Maya (Anne) Evans (born 18 December 1979) is a British peace campaigner who was arrested in October 2005 opposite the Cenotaph war memorial in London, for refusing to stop reading aloud the names of British soldiers who had been killed in Iraq following the 2003 Iraq war.
Evans, an anti-war activist from Hastings, became the first person in the UK to be convicted under the Serious Organised Crime and Police Act 2005 for taking part in an unauthorised demonstration within 1 km of Parliament Square. She received a conditional discharge and a fine.[2][3][4]
In December 2006 Evans lost an appeal against their convictions.[5] Evans was also arrested at the Labour Party conference in Bournemouth in 2007 for obstruction of the highway.

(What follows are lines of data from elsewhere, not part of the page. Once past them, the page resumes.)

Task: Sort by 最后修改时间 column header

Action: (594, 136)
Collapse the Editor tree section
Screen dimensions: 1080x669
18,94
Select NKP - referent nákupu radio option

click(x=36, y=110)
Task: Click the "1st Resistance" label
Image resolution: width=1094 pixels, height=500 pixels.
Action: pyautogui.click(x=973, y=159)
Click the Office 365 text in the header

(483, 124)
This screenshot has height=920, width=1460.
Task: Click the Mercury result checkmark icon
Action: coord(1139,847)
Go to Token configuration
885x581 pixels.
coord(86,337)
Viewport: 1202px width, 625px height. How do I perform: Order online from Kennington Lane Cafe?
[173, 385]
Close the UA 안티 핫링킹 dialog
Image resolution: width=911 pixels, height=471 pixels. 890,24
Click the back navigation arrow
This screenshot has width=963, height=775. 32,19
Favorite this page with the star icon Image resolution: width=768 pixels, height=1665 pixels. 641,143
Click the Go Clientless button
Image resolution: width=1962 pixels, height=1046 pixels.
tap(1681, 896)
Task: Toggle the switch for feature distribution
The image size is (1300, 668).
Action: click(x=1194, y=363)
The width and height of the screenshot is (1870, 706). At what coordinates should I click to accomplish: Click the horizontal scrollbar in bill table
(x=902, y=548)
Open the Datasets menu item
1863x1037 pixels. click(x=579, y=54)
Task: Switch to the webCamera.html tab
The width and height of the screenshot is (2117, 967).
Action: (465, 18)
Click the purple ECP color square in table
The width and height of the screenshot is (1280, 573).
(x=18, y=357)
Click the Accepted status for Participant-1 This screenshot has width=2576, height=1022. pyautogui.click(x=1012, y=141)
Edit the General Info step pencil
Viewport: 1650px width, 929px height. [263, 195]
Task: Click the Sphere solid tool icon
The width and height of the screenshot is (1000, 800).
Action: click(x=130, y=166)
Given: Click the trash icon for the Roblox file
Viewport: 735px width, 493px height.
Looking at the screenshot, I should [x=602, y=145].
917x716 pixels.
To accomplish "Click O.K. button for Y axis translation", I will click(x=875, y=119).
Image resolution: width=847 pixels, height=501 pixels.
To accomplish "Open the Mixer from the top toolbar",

Evans is one of the main campaigners in the group 'Voices for Creative Non-Violence UK' focusing on the on-going conflict in Afghanistan. Evans has been on speaking tours in the UK in 2006, 2007 and 2012, her letters appear regularly in The Guardian and The Independent and until 2011 had a regular column in the monthly Peace News. On 10 December 2007, Human Rights Day, Evans was awarded the Peter Duffy Award by the pressure group Liberty "for her campaigning work and commitment to the cause of liberty" and "courage in standing up for our fundamental rights to peaceful protest and freedom of speech".[6][7]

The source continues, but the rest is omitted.